Medicare Open Enrollment: What Seniors and Their Families Need to Know

The pumpkins are out, the leaves are (not) changing, and there’s a slight chill in the morning air. All of this can only mean one thing: it’s time for Medicare Open Enrollment!

Medicare Open Enrollment for 2022 began October 15 and runs through December 7. The annual open enrollment period is designed to give Medicare recipients the chance to review their Medicare Advantage or supplement plans to ensure each plan best serves their individual needs.


A Brief Refresher on Medicare

Medicare has evolved since its inception in 1965. Modern Medicare is made up of four parts:

Part A covers hospitalization and hospice care. Part A does not cover “ordinary” medical expenses, however, so individuals without other insurance generally need to enroll in Medicare Part B, too.

Part B covers visits to your doctor, diagnostic testing, and other outpatient services. You might think of Part B as your general health insurance, as it covers more routine medical needs that Part A does not. Parts A and B are generally considered “Original Medicare.”

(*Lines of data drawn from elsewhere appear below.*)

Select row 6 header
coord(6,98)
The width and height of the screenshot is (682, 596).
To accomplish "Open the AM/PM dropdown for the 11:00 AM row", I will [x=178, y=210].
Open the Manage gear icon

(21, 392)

Part C permits Medicare Advantage Plans, which combine coverage found in Parts A and B. Medicare Advantage Plans are offered by private insurance companies and are intended to replace Medicare Parts A and B, though recipients are required to be enrolled in Parts A and B before enrolling in a Medicare Advantage Plan.

Part D permits plans to help pay for prescription drugs. Part D is optional, and plans are entered at the county level with private insurers.

These parts are designed to work together to cover most of the medical needs of seniors, but many recipients find it necessary to purchase supplemental plans to meet their specific financial or medical needs. Open Enrollment gives Medicare recipients the chance to re-evaluate their changing needs and select a plan that works best for them.


Making the Most of Open Enrollment

According to the results of a Kaiser Family Foundation study published October 13, 2021, a staggering 71% of Medicare beneficiaries surveyed did not compare plans during the 2018 open enrollment period, including those already enrolled in a Medicare Advantage plan. Overall, only 29% of all Medicare beneficiaries compared plans. The older or less wealthy a beneficiary is, the less likely they are to compare plans—precisely the individuals that might benefit most from doing so.

Choosing an appropriate Medicare Advantage or supplemental and prescription drug plans can provide beneficiaries with better coverage, lower premiums and, in some cases, both.

There are a few steps all Medicare beneficiaries should take to ensure that they make the most of the Open Enrollment period:

Review changes in policies. If you are currently enrolled in a Medicare Advantage or supplemental plan, you should be sure to review any upcoming changes to your policy that may take effect at the new year. Be sure to check your mail, email, and customer portal (if your client offers one) and keep an eye out for notices of changes to your policy.

Understand and assess your current coverage. Review your current policy benefits, keeping in mind any changes that may soon be made. Reflect on what your medical needs will be for the coming year, including prescriptions, and assess whether your current coverage adequately provides for your needs in a cost-effective manner. You may find that paying a little more up front in premium can save you costs in the long-run, or on the other hand, you might decide that the benefits of your plan far exceed your current and anticipated needs.

Preview supplemental health and drug plans for 2022. Take a look at the available plans for the upcoming year to see whether any better meet your specific needs. In addition to monthly rates, copays, or deductibles, be sure to consider whether your preferred doctor, health providers, and pharmacy are listed as “in-network” for that plan. You can review new plans online at or by phone at 1-800-MEDICARE, and consider consulting the 2022 Medicare & You handbook.


Florida’s SHINE Program

Need help reviewing your current plans and choosing a new one? Be sure to take advantage of Florida’s SHINE Program, a FREE service of the Florida Department of Elder Affairs and your local Area Agency on Aging.  SHINE (Serving Health Insurance Needs of Elders) provides health insurance information and unbiased, confidential counseling to Medicare beneficiaries, their families, and caregivers. The program’s website offers a number of free, downloadable resources to help beneficiaries understand Medicare, the enrollment process, and various coverage choices. To access the SHINE Program’s free counseling services in Polk County, call 1-800-336-2226 or visit their website to view the available counseling sites in Polk County.


Beware of Scams

The Medicare Open Enrollment period is rife with scams. Scammers often contact Medicare beneficiaries claiming to work on behalf of the federal government or Medicare Advantage plan providers. Never discuss private information with someone who calls you and claims to be from one of these organizations. If in doubt, hang up and call that organization directly (do not simply redial), or opt to provide that information via secure, official websites.